### Material for this task
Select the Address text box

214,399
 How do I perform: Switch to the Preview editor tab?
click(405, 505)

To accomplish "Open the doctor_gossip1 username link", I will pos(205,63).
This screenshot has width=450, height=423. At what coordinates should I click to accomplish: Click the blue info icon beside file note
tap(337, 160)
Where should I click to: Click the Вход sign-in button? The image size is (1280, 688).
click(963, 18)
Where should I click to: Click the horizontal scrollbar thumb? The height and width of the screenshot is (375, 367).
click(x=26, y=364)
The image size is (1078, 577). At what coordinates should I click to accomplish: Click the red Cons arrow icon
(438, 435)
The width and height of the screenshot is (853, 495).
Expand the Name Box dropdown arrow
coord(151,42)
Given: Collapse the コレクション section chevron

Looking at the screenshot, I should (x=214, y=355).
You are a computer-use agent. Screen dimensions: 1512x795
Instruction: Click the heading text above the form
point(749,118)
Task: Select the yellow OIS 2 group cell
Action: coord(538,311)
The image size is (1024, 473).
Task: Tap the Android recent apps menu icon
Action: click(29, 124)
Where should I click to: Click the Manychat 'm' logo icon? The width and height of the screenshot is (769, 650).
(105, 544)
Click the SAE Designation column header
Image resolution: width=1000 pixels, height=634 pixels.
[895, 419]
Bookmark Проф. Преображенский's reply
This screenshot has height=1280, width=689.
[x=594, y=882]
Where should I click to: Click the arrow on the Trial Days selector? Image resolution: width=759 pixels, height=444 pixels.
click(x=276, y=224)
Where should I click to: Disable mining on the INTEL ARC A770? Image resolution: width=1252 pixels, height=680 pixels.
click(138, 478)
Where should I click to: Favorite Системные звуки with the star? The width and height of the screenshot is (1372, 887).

### What the exercise asks
Retype, in the same exact form, the lines of the material above from the line holding "Expand the Name Box dropdown arrow" through the line holding "You are a computer-use".

### Solution
Expand the Name Box dropdown arrow
coord(151,42)
Given: Collapse the コレクション section chevron

Looking at the screenshot, I should (x=214, y=355).
You are a computer-use agent. Screen dimensions: 1512x795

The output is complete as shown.